A Mulher que Deus Valoriza: Misoginia, Ideologia e o que a Bíblia Realmente Diz
A misoginia é real, tem história e causa dano. Mas as respostas que o mundo oferece à mulher cristã frequentemente a afastam mais de Deus do que a libertam. Este artigo examina o problema com honestidade bíblica e aponta o único fundamento que verdadeiramente restaura a dignidade feminina.
ARTIGOS
Vinicius Gabriel
4/5/20267 min read
Foto Por Yuri Figueiredo em Unsplash
Há uma pergunta que toda mulher cristã, em algum momento, já se fez em silêncio: a Igreja me valoriza de verdade?
A pergunta é legítima. E merece uma resposta honesta, não defensiva.
A misoginia, palavra que vem do grego misos, ódio, e gynē, mulher, é o nome que se dá ao desprezo, à hostilidade ou à inferiorização da mulher. Ela existe. Ela tem história. E em alguns momentos, infelizmente, também entrou pelas portas da Igreja. Ignorar isso não é fidelidade bíblica. É desonestidade.
Mas a resposta a esse problema não está nas ideologias que o mundo contemporâneo oferece. Está nas Escrituras. E é para lá que este artigo quer olhar com atenção e cuidado.
Uma Ferida Antiga
A inferiorização da mulher não nasceu no século XXI nem foi inventada pelo patriarcalismo moderno. Ela tem raízes profundas na história da filosofia e da cultura ocidental.
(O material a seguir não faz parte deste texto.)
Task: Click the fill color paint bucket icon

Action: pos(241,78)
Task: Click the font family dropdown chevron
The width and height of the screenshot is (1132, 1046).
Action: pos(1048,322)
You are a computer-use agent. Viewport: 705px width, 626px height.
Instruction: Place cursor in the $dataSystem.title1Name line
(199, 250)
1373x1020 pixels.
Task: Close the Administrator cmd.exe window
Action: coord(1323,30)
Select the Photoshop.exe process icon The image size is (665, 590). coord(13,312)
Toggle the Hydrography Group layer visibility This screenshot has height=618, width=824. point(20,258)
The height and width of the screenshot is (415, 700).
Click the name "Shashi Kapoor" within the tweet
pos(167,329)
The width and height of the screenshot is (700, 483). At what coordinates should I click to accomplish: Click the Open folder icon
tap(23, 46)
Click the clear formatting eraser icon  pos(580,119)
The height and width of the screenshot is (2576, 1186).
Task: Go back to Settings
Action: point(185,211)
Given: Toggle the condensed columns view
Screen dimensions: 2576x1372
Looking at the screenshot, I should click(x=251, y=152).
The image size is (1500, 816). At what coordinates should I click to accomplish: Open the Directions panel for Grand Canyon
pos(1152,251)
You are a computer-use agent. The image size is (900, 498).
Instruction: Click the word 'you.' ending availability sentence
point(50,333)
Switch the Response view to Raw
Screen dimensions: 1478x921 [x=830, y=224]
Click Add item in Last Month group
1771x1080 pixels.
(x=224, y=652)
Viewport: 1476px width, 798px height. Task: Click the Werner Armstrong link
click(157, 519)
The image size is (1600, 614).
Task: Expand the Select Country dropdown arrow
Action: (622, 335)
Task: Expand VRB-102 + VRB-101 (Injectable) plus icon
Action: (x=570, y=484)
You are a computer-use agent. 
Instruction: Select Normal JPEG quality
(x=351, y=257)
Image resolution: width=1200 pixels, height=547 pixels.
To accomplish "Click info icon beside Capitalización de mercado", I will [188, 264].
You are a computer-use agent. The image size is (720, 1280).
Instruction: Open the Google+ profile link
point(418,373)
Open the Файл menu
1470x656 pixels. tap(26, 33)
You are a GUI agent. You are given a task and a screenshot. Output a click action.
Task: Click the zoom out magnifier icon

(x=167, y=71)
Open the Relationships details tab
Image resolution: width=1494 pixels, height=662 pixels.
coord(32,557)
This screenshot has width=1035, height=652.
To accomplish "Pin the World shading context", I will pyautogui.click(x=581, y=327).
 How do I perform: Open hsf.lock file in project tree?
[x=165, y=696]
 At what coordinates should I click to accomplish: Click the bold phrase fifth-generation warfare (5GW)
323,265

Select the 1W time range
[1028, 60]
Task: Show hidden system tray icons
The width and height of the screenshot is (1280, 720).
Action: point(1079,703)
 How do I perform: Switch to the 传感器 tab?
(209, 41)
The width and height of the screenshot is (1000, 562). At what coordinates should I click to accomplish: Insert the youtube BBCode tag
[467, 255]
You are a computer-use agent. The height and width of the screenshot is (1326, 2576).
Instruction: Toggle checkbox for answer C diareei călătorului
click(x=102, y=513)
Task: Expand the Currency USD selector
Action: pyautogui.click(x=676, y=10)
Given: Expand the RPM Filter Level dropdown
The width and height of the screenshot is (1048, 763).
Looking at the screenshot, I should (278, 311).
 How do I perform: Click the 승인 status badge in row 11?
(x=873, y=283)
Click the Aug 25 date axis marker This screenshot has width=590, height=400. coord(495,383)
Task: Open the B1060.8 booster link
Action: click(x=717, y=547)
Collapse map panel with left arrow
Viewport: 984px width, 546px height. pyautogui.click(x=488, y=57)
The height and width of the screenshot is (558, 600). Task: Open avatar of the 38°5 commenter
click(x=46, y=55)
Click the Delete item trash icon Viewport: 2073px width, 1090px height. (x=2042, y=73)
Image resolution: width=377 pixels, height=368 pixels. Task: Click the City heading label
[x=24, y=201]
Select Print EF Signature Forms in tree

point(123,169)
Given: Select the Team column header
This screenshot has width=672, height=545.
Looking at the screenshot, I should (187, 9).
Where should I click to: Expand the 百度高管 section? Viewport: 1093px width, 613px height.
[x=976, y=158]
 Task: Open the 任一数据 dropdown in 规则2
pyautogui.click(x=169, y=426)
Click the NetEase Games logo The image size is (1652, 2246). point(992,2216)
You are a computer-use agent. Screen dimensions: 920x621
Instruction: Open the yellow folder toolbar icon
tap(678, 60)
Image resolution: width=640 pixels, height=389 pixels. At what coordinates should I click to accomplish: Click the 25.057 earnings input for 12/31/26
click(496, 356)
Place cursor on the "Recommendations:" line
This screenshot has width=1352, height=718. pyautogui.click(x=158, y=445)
Aristóteles, um dos filósofos mais influentes da Antiguidade, ensinava que a mulher era uma forma incompleta do homem, biologicamente e racionalmente inferior. Essa ideia não ficou presa nos livros. Ela moldou estruturas sociais, sistemas jurídicos e, em alguns momentos, até interpretações teológicas ao longo de séculos.
Durante a Idade Média, a figura de Eva foi frequentemente usada de forma isolada e descontextualizada para associar a mulher à fragilidade moral e à origem do pecado. Essa leitura não representa a tradição cristã em sua plenitude, mas ela existiu, causou dano e deixou marcas que ainda hoje se sentem em algumas comunidades de fé.
Reconhecer essa história não é atacar a Igreja. É amá-la o suficiente para ser honesto.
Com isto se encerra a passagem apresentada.